What to work on |
Every line from the one containing "Instruction: Click price" to the end of the records below must be copied exactly, and no pictures may be included.

Supplied information |
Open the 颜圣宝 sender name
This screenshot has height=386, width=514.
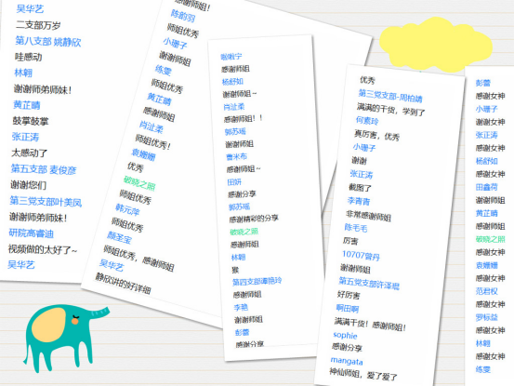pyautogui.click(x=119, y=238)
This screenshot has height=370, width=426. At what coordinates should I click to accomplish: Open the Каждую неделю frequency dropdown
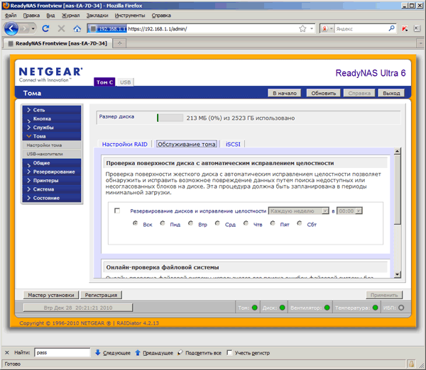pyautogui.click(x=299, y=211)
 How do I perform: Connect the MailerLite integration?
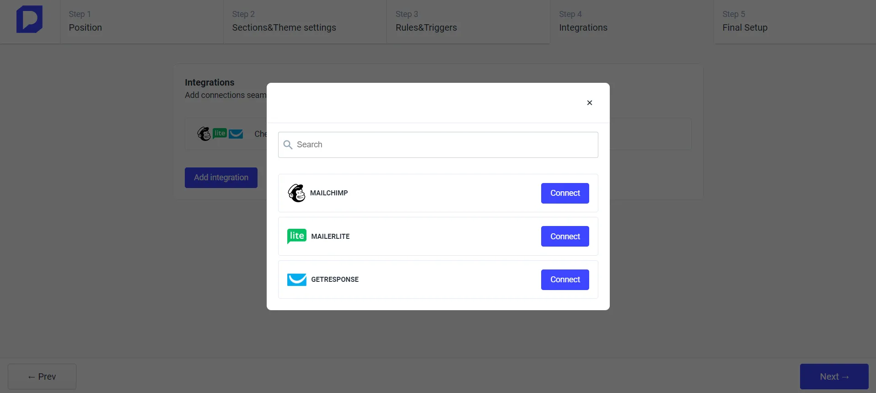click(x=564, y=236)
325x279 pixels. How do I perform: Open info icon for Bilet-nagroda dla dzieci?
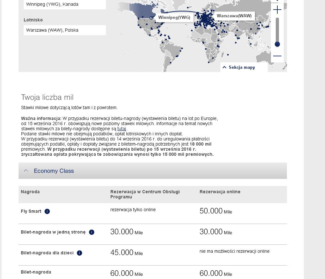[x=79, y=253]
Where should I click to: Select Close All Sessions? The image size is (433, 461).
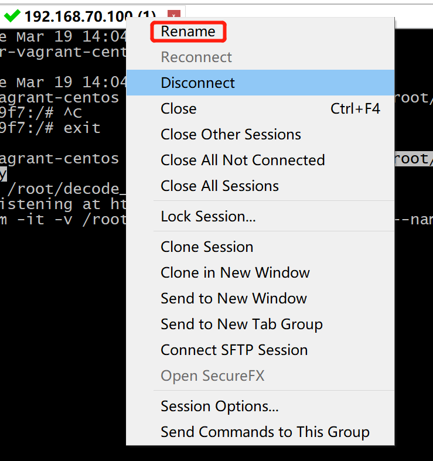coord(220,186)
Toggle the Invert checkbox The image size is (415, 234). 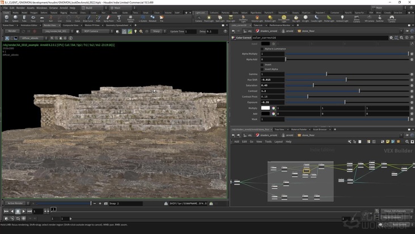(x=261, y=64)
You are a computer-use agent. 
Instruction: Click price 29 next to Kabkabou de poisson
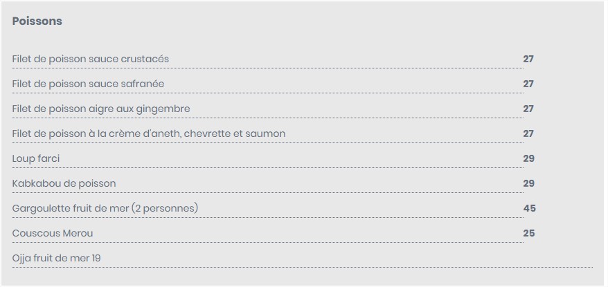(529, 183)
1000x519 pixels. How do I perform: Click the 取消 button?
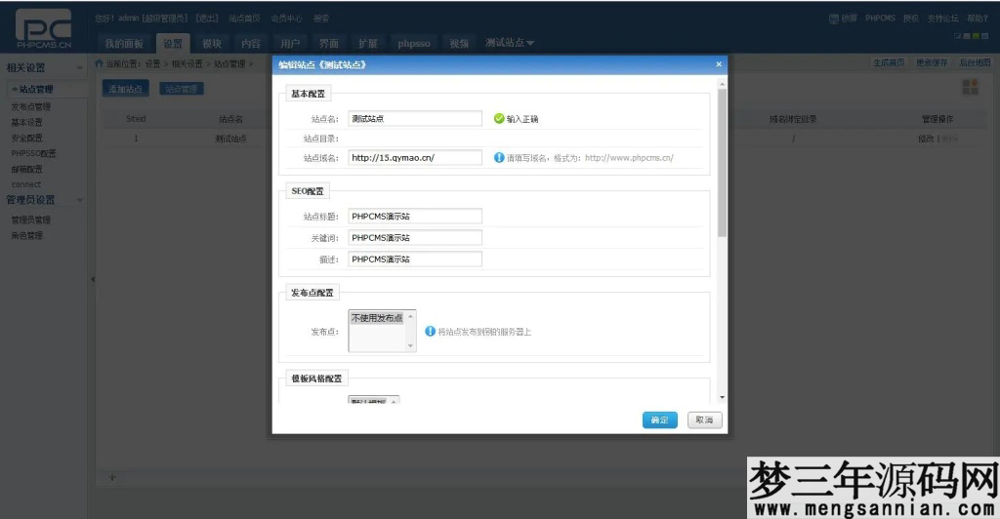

Result of this task |
Instruction: Click price 29 next to Kabkabou de poisson
(529, 183)
1000x519 pixels. How do I perform: Click the 取消 button?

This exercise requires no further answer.